*Assignment:* Transcribe the records exactly from the line with "The width and height of the screenshot is (1024, 557)." to the end, both included.

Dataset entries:
--- START ---
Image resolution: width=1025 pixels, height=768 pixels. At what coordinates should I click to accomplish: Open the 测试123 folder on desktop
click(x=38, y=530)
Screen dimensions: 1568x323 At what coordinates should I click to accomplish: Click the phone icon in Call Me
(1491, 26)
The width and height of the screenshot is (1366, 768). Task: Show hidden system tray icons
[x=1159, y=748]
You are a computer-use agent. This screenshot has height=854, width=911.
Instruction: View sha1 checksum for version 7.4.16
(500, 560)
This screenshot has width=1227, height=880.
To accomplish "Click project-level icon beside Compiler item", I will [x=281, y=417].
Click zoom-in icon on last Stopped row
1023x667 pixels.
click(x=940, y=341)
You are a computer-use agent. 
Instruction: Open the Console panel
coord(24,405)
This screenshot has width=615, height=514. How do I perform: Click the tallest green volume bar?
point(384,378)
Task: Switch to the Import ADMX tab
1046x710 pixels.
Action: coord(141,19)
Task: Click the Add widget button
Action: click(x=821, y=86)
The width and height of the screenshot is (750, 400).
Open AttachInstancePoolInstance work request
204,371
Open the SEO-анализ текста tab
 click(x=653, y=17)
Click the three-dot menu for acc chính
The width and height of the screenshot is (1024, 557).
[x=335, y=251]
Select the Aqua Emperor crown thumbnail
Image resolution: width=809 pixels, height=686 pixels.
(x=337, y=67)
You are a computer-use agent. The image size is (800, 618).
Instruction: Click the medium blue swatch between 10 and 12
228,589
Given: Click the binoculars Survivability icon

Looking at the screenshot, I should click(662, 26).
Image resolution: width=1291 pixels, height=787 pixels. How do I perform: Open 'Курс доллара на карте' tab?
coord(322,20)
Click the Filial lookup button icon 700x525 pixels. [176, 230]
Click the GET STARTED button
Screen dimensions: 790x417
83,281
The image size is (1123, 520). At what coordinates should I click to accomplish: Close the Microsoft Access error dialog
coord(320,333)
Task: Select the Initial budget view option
--- END ---
*Written response:*
The width and height of the screenshot is (1024, 557).
[x=335, y=251]
Select the Aqua Emperor crown thumbnail
Image resolution: width=809 pixels, height=686 pixels.
(x=337, y=67)
You are a computer-use agent. The image size is (800, 618).
Instruction: Click the medium blue swatch between 10 and 12
228,589
Given: Click the binoculars Survivability icon

Looking at the screenshot, I should click(662, 26).
Image resolution: width=1291 pixels, height=787 pixels. How do I perform: Open 'Курс доллара на карте' tab?
coord(322,20)
Click the Filial lookup button icon 700x525 pixels. [176, 230]
Click the GET STARTED button
Screen dimensions: 790x417
83,281
The image size is (1123, 520). At what coordinates should I click to accomplish: Close the Microsoft Access error dialog
coord(320,333)
Task: Select the Initial budget view option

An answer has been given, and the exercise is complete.